Starting with the first line, output the data exactly, through to the last line.

■ **RECORD EXTRACTS**
◇ ◇ ◇ ◇ ◇
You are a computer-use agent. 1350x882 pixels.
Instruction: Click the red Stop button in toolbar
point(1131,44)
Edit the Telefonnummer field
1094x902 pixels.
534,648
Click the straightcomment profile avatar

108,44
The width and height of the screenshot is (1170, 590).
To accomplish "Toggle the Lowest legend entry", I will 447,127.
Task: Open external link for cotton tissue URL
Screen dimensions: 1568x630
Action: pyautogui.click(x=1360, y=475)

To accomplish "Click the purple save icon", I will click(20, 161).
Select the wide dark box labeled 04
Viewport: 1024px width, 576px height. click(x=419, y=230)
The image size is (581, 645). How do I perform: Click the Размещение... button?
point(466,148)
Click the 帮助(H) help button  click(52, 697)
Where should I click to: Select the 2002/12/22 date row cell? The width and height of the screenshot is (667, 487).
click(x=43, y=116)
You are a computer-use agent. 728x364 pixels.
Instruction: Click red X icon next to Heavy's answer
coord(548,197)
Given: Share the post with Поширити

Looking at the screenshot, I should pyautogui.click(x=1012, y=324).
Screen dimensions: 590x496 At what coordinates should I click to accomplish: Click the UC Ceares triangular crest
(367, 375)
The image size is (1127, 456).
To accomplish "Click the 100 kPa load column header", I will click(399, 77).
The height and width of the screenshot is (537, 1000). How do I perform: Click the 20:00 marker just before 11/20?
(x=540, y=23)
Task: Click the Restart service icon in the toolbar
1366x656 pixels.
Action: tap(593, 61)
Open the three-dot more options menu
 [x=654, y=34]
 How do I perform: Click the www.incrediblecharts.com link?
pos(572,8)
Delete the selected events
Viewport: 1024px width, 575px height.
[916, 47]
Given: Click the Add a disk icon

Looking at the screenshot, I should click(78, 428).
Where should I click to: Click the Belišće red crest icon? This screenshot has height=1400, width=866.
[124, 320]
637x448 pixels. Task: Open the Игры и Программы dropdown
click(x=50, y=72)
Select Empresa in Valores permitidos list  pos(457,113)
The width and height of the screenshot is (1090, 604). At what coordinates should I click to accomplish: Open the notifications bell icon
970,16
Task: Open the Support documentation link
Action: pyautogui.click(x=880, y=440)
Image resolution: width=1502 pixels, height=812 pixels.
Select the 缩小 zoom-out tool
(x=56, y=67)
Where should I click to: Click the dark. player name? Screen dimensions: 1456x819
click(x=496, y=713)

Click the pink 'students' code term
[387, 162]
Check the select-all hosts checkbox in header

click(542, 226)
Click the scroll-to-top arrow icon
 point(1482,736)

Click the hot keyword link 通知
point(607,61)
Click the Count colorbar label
◇ ◇ ◇ ◇ ◇
■ **EXERCISE SOLUTION**
You are a computer-use agent. 1350x882 pixels.
Instruction: Click the red Stop button in toolbar
point(1131,44)
Edit the Telefonnummer field
1094x902 pixels.
534,648
Click the straightcomment profile avatar

108,44
The width and height of the screenshot is (1170, 590).
To accomplish "Toggle the Lowest legend entry", I will 447,127.
Task: Open external link for cotton tissue URL
Screen dimensions: 1568x630
Action: pyautogui.click(x=1360, y=475)

To accomplish "Click the purple save icon", I will click(20, 161).
Select the wide dark box labeled 04
Viewport: 1024px width, 576px height. click(x=419, y=230)
The image size is (581, 645). How do I perform: Click the Размещение... button?
point(466,148)
Click the 帮助(H) help button  click(52, 697)
Where should I click to: Select the 2002/12/22 date row cell? The width and height of the screenshot is (667, 487).
click(x=43, y=116)
You are a computer-use agent. 728x364 pixels.
Instruction: Click red X icon next to Heavy's answer
coord(548,197)
Given: Share the post with Поширити

Looking at the screenshot, I should pyautogui.click(x=1012, y=324).
Screen dimensions: 590x496 At what coordinates should I click to accomplish: Click the UC Ceares triangular crest
(367, 375)
The image size is (1127, 456).
To accomplish "Click the 100 kPa load column header", I will click(399, 77).
The height and width of the screenshot is (537, 1000). How do I perform: Click the 20:00 marker just before 11/20?
(x=540, y=23)
Task: Click the Restart service icon in the toolbar
1366x656 pixels.
Action: tap(593, 61)
Open the three-dot more options menu
 [x=654, y=34]
 How do I perform: Click the www.incrediblecharts.com link?
pos(572,8)
Delete the selected events
Viewport: 1024px width, 575px height.
[916, 47]
Given: Click the Add a disk icon

Looking at the screenshot, I should click(78, 428).
Where should I click to: Click the Belišće red crest icon? This screenshot has height=1400, width=866.
[124, 320]
637x448 pixels. Task: Open the Игры и Программы dropdown
click(x=50, y=72)
Select Empresa in Valores permitidos list  pos(457,113)
The width and height of the screenshot is (1090, 604). At what coordinates should I click to accomplish: Open the notifications bell icon
970,16
Task: Open the Support documentation link
Action: pyautogui.click(x=880, y=440)
Image resolution: width=1502 pixels, height=812 pixels.
Select the 缩小 zoom-out tool
(x=56, y=67)
Where should I click to: Click the dark. player name? Screen dimensions: 1456x819
click(x=496, y=713)

Click the pink 'students' code term
[387, 162]
Check the select-all hosts checkbox in header

click(542, 226)
Click the scroll-to-top arrow icon
 point(1482,736)

Click the hot keyword link 通知
point(607,61)
Click the Count colorbar label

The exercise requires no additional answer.